A Nzérékoré, ils sont au total 1 814 candidats à affronter ce concours. Le lancement a eu lieu à l’ENI sis au quartier Gbahana dans la commune urbaine. Ce sont les candidats au BTS qui ont ouvert le bal par l’épreuve des Mathématiques. Venu représenter le gouverneur, El Hadj Tidiane Soumah, Directeur de cabinet du gouvernorat de Nzérékoré, s’est félicité de la bonne organisation de ce concours dans sa juridiction. Cet administrateur territorial a également vanté les efforts du président de la transition, qui selon lui, met la formation des jeunes comme une de ses priorités.

« C’est un sentiment de satisfaction. Vous savez que les écoles professionnelles jouent un rôle essentiel dans le développement socio-économique de notre pays. Aujourd’hui le Président de la République, le Général de corps d’Armées Mamadi Doumbouya, veut donner une certaine opportunité aux jeunes pour se former, c’est pourquoi il donne la priorité à la digitalisation », a indiqué El Hadj Tidiane Soumah, Directeur de cabinet du gouvernorat de Nzérékoré.
Il a profité de l’occasion pour lancer un message aux candidats : « aux candidats, nous avons beaucoup de cadres supérieurs dans notre pays mais nous avons peu de cadres moyens. C’est pourquoi aujourd’hui, nous avons dit à ces candidats que notre pays a besoin de cadres moyens. Ils doivent se former parce que notre pays est en chantier. Avec Rio Tinto, on a tellement besoin de main d’œuvre, où on a besoin de 20, 30.000 employés, c’est donc une opportunité pour ces jeunes d’être tous employés dans ces sociétés minières ».
Au total, 126 filières sont mises à la disposition des jeunes dans le cadre de la formation technique et professionnelle cette année. Les candidats doivent composer sur des tablettes dans différentes matières, l’un des premiers concours digitalisés dans le cadre de cette formation.

A en croire l’inspecteur régional de l’enseignement technique et de la formation professionnelle, toutes les dispositions idoines sont prises pour le bon déroulement de ce test. Il se réjouit également de la digitalisation du système.
‘’Par rapport aux dispositions prises, c’est le lieu et le moment de remercier le président de la République, le Général Mamadi Doumbouya, qui a inscrit aujourd’hui la formation des jeunes dans sa politique de gouvernance. Aujourd’hui au niveau de l’enseignement technique, nous avons engagé un processus de digitalisation. Nous faisons ce concours sur des tablettes et tout le processus est digitalisé. Ça a beaucoup d’avantages’’, se félicite Saïdou Condé, inspecteur régional de l’enseignement technique et de la formation professionnelle.
Six (6) centres sont retenus au compte de la Guinée forestière. Il s’agit de Nzérékoré, Beyla, Macenta Guéckédou, Yomou et Lola.

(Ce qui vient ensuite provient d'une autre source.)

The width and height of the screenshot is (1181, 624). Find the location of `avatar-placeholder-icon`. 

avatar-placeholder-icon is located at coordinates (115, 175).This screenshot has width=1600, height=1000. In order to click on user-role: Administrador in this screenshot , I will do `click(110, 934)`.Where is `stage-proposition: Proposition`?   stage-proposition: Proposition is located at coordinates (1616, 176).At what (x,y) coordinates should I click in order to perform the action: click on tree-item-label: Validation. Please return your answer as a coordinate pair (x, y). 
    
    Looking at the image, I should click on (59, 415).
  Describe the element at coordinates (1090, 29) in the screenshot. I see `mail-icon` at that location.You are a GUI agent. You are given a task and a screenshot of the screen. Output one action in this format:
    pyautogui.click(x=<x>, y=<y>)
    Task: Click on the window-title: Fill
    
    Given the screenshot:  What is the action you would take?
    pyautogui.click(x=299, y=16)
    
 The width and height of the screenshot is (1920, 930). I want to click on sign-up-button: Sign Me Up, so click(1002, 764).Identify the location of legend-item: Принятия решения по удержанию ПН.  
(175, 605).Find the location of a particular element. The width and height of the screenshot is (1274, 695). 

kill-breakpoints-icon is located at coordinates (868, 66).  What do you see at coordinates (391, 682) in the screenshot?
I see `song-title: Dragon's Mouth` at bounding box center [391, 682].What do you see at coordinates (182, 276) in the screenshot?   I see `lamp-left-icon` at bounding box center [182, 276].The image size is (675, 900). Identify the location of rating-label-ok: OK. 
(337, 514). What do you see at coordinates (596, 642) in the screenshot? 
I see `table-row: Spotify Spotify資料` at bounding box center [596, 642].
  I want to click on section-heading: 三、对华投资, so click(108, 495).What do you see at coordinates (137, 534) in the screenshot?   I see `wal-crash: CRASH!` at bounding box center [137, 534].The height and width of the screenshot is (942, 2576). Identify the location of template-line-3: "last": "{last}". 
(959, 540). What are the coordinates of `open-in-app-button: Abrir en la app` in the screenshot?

Ces concours qui ont été lancés ce jeudi 26 septembre 2024 vont se dérouler durant 3 jours.

A Boké, c’est le centre de formation professionnelle (CFP) qui a servi de cadre au lancement des épreuves en présence de l’inspecteur régional de l’enseignement technique de la formation professionnelle et de l’emploi. Pour la journée d’aujourd’hui 176 candidats, toutes les filières confondues ont affronté les épreuves.

Théâ Gnakoe Fidel délégué de la direction nationale s’est félicité du début de ce concours national et a invité candidats et encadreurs aux respects des normes. « Je suis là pour superviser le concours, pour le moment le constat est bon, j’invite les candidats d’être patients et se concentrer. Certes, c’est la première fois mais ce n’est pas compliqué, le questionnaire est déjà répondu dans la tablette. Il suffit seulement d’être attentif et choisir la bonne réponse. Aux encadreurs, je leur demande de ne pas stresser les candidats, de leur faciliter le travail », a lancé M. Théâ Gnakoe.